I read a Deseret News article today about the 150th anniversary of the Mountain Meadows Massacre (link below).
It troubles me that the LDS leadership feels compelled to control this piece of land when descendants of the massacre victims are calling for federal control. Part of my uneasiness comes from the newspaper article itself, which states explicitly about three times that Brigham Young himself DID NOT order the massacre.
As far as I understand, it's nearly impossible to make a factual statement one way or the other concerning Young's role in the massacre. However, it is a fact that his role in the massacre has been questioned by historians and others (hence the author's adamant denial?).
Beyond their refusals to relinquish control of the Mountain Meadow land, the LDS leadership's unwillingness to investigate the massacre in any detail adds to my feelings of disturbance. When the current monument was built about a decade ago, bodies of some of the victims were exhumed, but forensic anthropologists were given only about 24 hours to examine the skeletons before then governor, Mike Leavitt, ordered them re-interred.
The strategy seems to be: memorialize so that we can forget about it. That's the odd thing about memorials, they serve to consecrate historical events and solidify a single narrative so that other voices can be forced to the margins and eventually silenced. In other words, memorials help us remember one story so that we can forget the others.

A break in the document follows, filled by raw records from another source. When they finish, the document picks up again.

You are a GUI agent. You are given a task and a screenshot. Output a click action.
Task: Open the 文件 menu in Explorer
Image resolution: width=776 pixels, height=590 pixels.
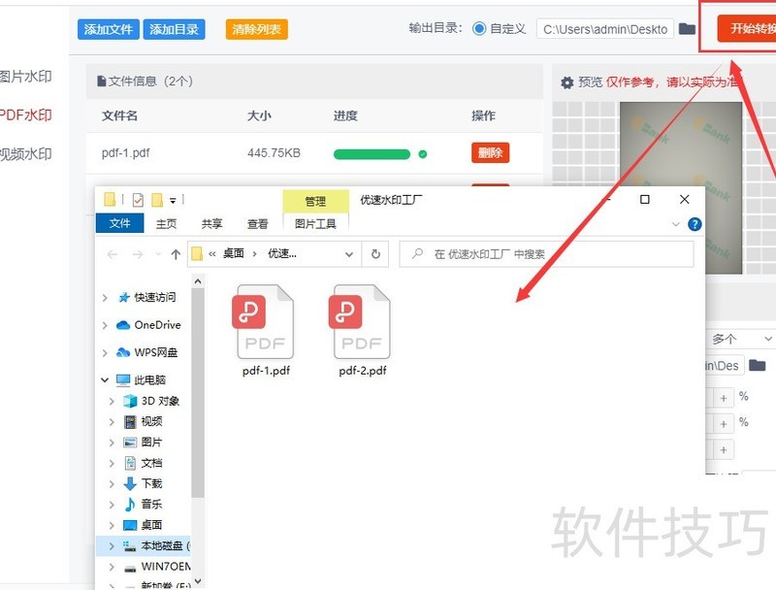(119, 223)
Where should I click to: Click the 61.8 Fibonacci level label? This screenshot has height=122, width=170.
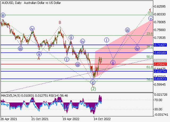[x=150, y=68]
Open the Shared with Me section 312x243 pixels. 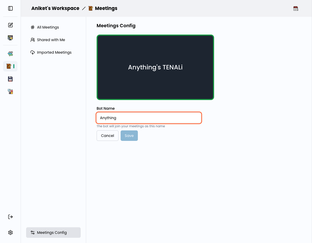coord(51,40)
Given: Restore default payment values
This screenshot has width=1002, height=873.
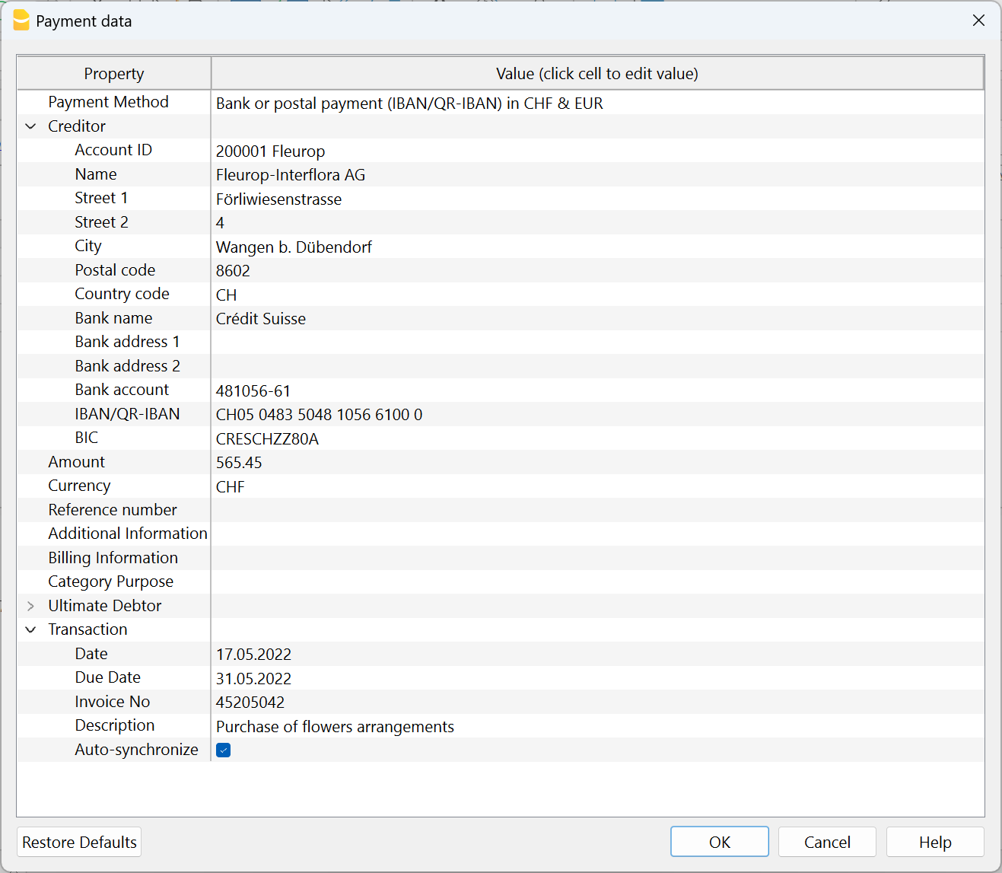Looking at the screenshot, I should [x=78, y=842].
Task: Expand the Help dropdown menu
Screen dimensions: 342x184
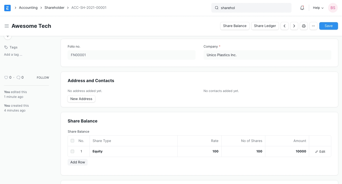Action: pos(318,8)
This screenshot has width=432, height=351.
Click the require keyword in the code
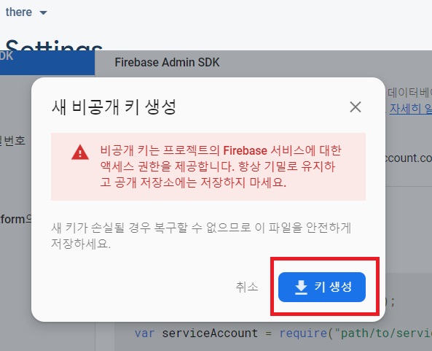click(x=303, y=333)
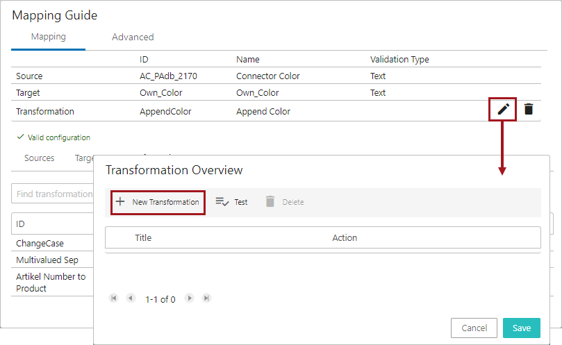Click the trash delete icon for Transformation

(x=529, y=109)
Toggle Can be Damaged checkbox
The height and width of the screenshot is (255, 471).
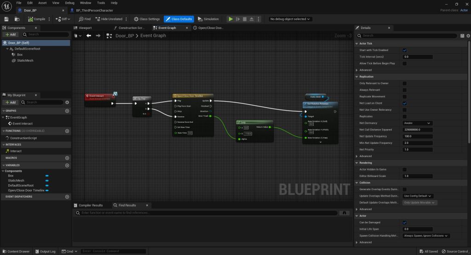tap(404, 222)
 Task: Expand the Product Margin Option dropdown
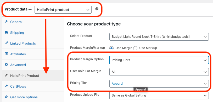point(159,60)
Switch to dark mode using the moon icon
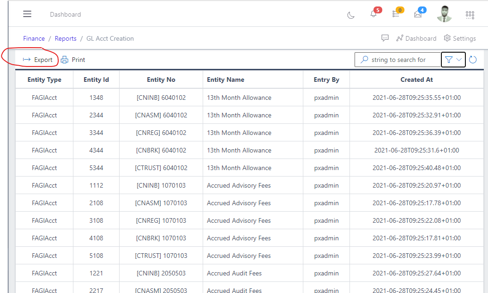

This isn't to say that the LDS Church is any more or less responsible, beyond the story they have memorialized, for the lives that were lost 150 years. It is to say however, that by seeking to keep the massacre buried beneath a monument LDS leaders ensure that some doubt will remain. But, if the monument does its job adequately, even that doubt will soon die down and the secrets of the past will lay quietly buried among the bones of the Mountain Meadow victims.